In re the Claim of Martin

— Mikoll, J.

Appeal from a decision of the Unemployment Insurance Appeal Board, filed April 16, 1985, which, upon reconsideration, adhered to its prior decision ruling that claimant was ineligible to receive benefits.

Troy Publishing Company, Inc. (Troy) publishes a daily newspaper, The Times Record. Claimant was employed by Troy to deliver bundles of newspapers to stores and newsstands along an established route. The Commissioner of Labor argues on this appeal that the Unemployment Insurance Appeal Board incorrectly determined that claimant was an independent contractor and not an employee of Troy. The Commissioner contends that the facts in the instant case are essentially the same as those in previous newspaper delivery cases where the Board found that an employee-employer relationship existed (see, e.g., Matter of Di Martino [Buffalo Courier Express Co. — Ross], 89 AD2d 829, affd 59 NY2d 638; Matter of Wells [Utica Observer-Dispatch & Utica Daily Press —Roberts], 87 AD 2d 960, affd 59 NY2d 638; Matter of Professional Newspaper Serv. [Ross], 54 AD2d 1015) and that the Board’s decision is therefore arbitrary and capricious (see, Matter of Field Delivery Serv. [Roberts], 66 NY2d 516). The Commissioner also argues that since the conditions of employment are essentially the same as in the prior cases, the Board’s ruling was in error as a matter of law (see, Labor Law § 620 [1] [b]).

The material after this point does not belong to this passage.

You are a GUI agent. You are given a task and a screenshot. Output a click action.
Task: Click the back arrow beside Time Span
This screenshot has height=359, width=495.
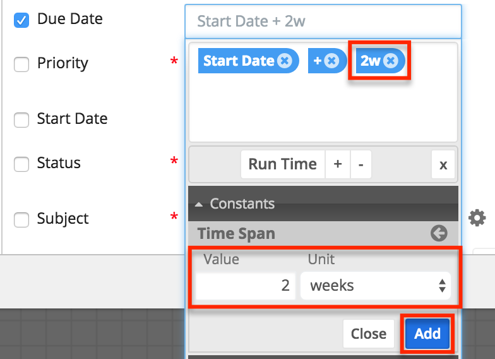coord(439,233)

We disagree. In her brief, the Commissioner does not argue that there is not substantial evidence in the record to support the determination reached by the Board, only that the facts in the instant case are essentially the same as those in prior judicial decisions, cited above, including the unreported case of Matter of Troy Pub. Co. (Ross) which was decided by this court on February 21, 1980. However, a review of the record reveals there are substantial factual differences in the cases, perhaps the most significant of which is the degree of control over the method of operation of the work. The decision of the Board should therefore be affirmed.

In the instant case, claimant was paid a flat rate, which was the result of negotiations, for a specified route that could not be substantially changed without claimant’s consent. In the prior case involving the same employer, the claimant was paid by the mile, at a rate set unilaterally by the employer for all *361delivery drivers, and was assigned a different route each week. More significantly, claimant could and did hire a substitute driver or a helper without the approval of the employer. Here, claimant had her husband deliver the bundles in her place at different times for substantial periods and actually hired a young person to help her pick up and drop off the bundles. Yet, Troy always paid her for the services under the existing contractual arrangement. It clearly appears that there was a significant difference in the degree of control exercised by Troy over claimant’s performance of the work contracted for from that which existed in the prior cases. The case of Matter of Field Delivery Serv. (Roberts) (supra) therefore does not control the disposition of the instant appeal.

Decision affirmed, without costs. Main, J. P., Weiss, Mikoll, Yesawich, Jr., and Levine, JJ., concur.